At the core of Bon Bon Vivant there’s Abigail Cosio (vocals and songwriting), Jeremy Kelley (saxophone and bass) and their professional and personal relationship that started in Los Angeles in 2003. They met through friends; he came to see her play. She “saw this gorgeous man,” she says, and they “hit it off.” Abigail’s sister Glori Cosio is also part of the project, providing backing vocals, so she moved too when the couple decided to “start over” in New Orleans over a decade ago.

“We were born 13 months apart so we are really close,” Abigail says of her sister. The Cosio sisters grew up in a religious and musical family in Simi Valley. When Kelley and Cosio first started dating he couldn’t believe his luck – his now father-in-law never lets a guitar out of his hands, he’s “always plonking away,” even while talking.

In 2004 Kelley went to New Orleans and “fell in love with the city.”

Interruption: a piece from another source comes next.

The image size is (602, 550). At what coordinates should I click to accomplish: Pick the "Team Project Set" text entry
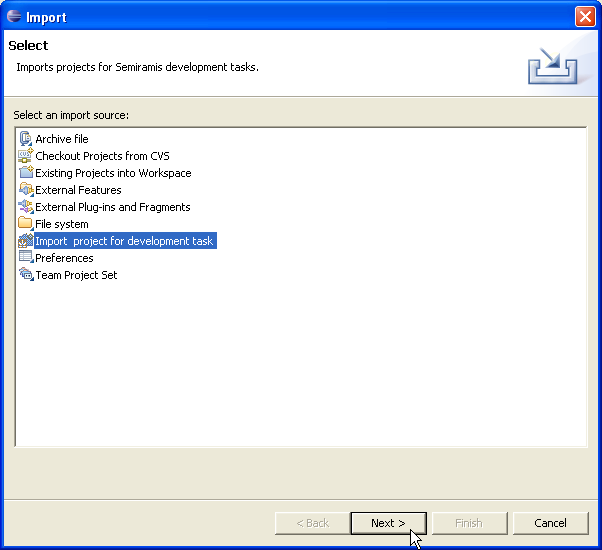(76, 275)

“There’s a duality to New Orleans,” Kelley says. “New Orleans is about a celebration of life that is not easy, that has this dark, gritty past. It’s a place where you learn that before Disney Dixie jazz, there was bluesy jazz that was born in New Orleans.”

They moved in 2010 when the town was in the process of rebuilding after Katrina. Cosio talks about a wave of newcomers and an “almost kinetic energy,” plus a lot of compassion. There they met Jason Jurzak, the current lead guitarist of the band.

“Bon Bon Vivant is at this point up to 10 people, who rotate depending on their schedule,” Cosio says. “In 2011 a lot of life happened. Our original drummer had a baby and we needed another drummer.” Fortunately, New Orleans is a city of musicians.

Over the past seven years, Kelley has mainly played bass, but now he is bringing saxophone, the instrument he started playing in seventh grade, back to the gypsy, chaotic sound of Bon Bon Vivant (the band name is a play on two phrases related to pleasure: “bon vivant,” as in a life connoisseur, and “bon bon,” two syllables associated with chocolate confections).

To imagine the sound, conjure an eclectic, genre-bending style that combines elements of jazz, rock and up-tempo dance, plus haunting female vocals and original lyrics. If you crave such carnival tunes, dark and deep in tone with a bit of a Mardi Gras vibe, give Bon Bon Vivant a listen.